TEXT:

Wednesday, 16 December 2015

More Words With No Direct Translation To English

Taken somewhere around Sycamore, Illinois — USA

After Words With No Direct Translation To English, I give you the sequel. As always, if you happen to know better definitions, please let us know in the comments.

1- Saudade (n): A Portuguese word for a deep emotional state of nostalgic or profound melancholic longing for an absent something or someone that one loves, which carries a repressed knowledge that the object of longing may never return

2- Sehnsucht (n):
A German word for the inconsolable longing in the human heart for we know not what; a yearning or craving for a far, familiar, not-earthly land one can identify as home.

3- Hiraeth (n): A Welsh word for
homesickness tinged with grief or sadness over the lost or departed; a mix of deep longing, yearning, nostalgia, wistfulness, or an earnest desire for the Wales of the past. 

4- Boketto [ぼけっと] (adj. or v.): A Japanese word for gazing vacantly into the distance without thinking or doing anything.

5- Uitwaaien (v): A Dutch word for taking a break from the activities of the daily life to clear one’s head; lit. to “walk in the wind”.

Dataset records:
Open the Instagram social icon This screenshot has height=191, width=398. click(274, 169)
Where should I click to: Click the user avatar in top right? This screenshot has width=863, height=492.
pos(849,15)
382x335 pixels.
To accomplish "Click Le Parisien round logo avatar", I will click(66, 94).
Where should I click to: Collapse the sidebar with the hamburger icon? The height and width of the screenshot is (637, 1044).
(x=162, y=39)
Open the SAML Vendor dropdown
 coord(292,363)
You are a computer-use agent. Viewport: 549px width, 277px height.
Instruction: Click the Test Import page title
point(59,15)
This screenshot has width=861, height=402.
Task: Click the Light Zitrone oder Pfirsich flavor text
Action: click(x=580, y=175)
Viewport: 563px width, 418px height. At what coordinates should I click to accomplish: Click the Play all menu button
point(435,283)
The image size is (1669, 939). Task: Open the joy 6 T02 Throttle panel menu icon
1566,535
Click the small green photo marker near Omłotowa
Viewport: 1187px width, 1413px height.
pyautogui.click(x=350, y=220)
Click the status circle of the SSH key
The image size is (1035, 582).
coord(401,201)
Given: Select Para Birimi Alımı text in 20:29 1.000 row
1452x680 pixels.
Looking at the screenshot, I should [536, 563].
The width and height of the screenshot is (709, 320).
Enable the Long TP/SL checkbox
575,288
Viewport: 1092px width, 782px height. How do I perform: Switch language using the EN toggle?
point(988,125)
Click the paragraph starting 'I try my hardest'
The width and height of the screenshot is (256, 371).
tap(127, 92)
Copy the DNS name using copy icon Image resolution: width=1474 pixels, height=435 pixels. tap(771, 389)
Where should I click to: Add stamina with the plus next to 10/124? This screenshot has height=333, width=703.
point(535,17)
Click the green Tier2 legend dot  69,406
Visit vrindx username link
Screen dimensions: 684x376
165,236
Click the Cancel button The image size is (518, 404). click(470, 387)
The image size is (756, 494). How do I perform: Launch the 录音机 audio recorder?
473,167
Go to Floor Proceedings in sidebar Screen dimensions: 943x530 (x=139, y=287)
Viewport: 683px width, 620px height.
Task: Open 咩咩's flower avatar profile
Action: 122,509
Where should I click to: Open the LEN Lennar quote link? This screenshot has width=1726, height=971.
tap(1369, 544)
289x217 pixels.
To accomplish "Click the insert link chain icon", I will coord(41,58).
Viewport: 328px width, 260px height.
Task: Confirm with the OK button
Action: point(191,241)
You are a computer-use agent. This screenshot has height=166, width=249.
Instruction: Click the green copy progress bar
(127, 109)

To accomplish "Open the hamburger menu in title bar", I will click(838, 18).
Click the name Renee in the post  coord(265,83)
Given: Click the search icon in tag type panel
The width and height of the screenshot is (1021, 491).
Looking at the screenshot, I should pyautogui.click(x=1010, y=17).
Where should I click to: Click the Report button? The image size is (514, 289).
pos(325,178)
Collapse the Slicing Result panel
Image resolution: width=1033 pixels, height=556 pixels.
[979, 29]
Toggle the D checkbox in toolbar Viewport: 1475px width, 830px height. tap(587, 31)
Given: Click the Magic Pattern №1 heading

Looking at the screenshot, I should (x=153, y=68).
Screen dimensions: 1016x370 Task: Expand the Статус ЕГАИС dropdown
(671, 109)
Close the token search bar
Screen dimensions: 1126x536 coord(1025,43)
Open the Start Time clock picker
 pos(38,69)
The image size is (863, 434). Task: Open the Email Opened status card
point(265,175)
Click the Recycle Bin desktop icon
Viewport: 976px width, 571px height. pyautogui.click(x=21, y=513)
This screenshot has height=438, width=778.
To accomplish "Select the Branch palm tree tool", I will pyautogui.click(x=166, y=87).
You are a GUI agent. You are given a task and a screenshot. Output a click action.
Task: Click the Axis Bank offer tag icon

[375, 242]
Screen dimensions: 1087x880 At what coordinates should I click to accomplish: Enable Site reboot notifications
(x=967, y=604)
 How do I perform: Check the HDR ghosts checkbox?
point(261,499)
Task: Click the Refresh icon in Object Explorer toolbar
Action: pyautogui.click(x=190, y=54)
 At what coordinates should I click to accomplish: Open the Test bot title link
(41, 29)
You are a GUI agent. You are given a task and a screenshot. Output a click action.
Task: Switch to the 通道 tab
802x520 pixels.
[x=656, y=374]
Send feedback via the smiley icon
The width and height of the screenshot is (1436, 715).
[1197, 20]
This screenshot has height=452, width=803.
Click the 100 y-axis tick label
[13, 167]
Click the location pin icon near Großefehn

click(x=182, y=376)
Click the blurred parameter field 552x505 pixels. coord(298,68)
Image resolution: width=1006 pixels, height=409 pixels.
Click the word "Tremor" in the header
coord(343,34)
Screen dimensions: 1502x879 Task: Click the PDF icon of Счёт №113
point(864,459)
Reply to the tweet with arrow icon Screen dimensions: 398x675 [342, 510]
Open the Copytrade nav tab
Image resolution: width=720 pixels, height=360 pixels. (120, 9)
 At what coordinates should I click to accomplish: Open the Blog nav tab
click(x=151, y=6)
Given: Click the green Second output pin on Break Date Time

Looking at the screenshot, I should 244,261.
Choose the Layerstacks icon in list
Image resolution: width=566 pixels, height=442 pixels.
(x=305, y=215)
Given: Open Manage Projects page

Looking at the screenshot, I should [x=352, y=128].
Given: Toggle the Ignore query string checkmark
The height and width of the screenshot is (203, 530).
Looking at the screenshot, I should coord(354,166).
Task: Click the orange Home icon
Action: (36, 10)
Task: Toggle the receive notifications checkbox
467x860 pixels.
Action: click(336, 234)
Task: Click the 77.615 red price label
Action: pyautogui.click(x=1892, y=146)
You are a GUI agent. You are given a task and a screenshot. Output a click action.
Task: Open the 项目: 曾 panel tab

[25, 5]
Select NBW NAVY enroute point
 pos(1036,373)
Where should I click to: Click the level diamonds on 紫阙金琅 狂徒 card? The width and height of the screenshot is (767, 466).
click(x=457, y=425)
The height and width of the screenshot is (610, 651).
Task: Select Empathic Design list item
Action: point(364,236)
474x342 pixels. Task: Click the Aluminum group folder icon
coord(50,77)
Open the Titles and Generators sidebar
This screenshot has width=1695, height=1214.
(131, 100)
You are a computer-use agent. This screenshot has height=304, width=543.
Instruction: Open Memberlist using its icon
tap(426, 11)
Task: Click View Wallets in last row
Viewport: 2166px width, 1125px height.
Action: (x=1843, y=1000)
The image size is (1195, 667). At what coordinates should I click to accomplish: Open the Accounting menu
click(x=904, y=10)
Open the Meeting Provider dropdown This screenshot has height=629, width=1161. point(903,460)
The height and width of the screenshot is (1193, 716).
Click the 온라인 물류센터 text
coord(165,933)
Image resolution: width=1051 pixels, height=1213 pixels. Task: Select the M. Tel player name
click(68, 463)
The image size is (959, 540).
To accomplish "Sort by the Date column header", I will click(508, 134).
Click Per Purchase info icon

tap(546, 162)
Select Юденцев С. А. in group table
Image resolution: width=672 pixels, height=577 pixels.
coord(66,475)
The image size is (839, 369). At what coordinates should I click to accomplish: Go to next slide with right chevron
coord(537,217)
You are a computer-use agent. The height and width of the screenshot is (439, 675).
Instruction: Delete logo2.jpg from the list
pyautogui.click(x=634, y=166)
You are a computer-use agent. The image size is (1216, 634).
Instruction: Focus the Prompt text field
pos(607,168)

JOBS:
[A] Output the passage from the text on untranslatable words, from "Wednesday, 16 December" up to and including "identify as home.".
[B] Pick up the text on words with no direct English translation where it stops and keep writing it.

EXPECTED RESPONSES:
[A]
Wednesday, 16 December 2015

More Words With No Direct Translation To English

Taken somewhere around Sycamore, Illinois — USA

After Words With No Direct Translation To English, I give you the sequel. As always, if you happen to know better definitions, please let us know in the comments.

1- Saudade (n): A Portuguese word for a deep emotional state of nostalgic or profound melancholic longing for an absent something or someone that one loves, which carries a repressed knowledge that the object of longing may never return

2- Sehnsucht (n):
A German word for the inconsolable longing in the human heart for we know not what; a yearning or craving for a far, familiar, not-earthly land one can identify as home.

[B]
6- Tacenda (n): A word from Latin origin for things better left unsaid; matters to be passed on in silence.

7- Ostranenie [остранение] (n): A Russian word for defamiliarisation, which is the artistic technique of presenting to audiences common things in a strange, wild, and unfamiliar way in order to enhance perception of the familiar, so they know it on a different or deeper level.  

I specifically like this word because it describes that which I constantly had in mind while writing my book. Naturally, it is found in there.

8- Vorfreude (n): A German word for the joyful, intense anticipation which comes from imagining future pleasures.

9- Cynefin [ˈkʌnɨvɪn] (n. or adj.): A Welsh word which, as a noun, means habitat, and as an adjective means familiar. It is used to describe the state of being influenced and often determined by our experience; by the multiple pasts of which we can only be partly aware. It can also refer to fleeting moments in time; a place or the time when we instinctively belong or feel most connected; a place where nature around one feels right and welcoming, and where a person or even an animal feels it ought to live.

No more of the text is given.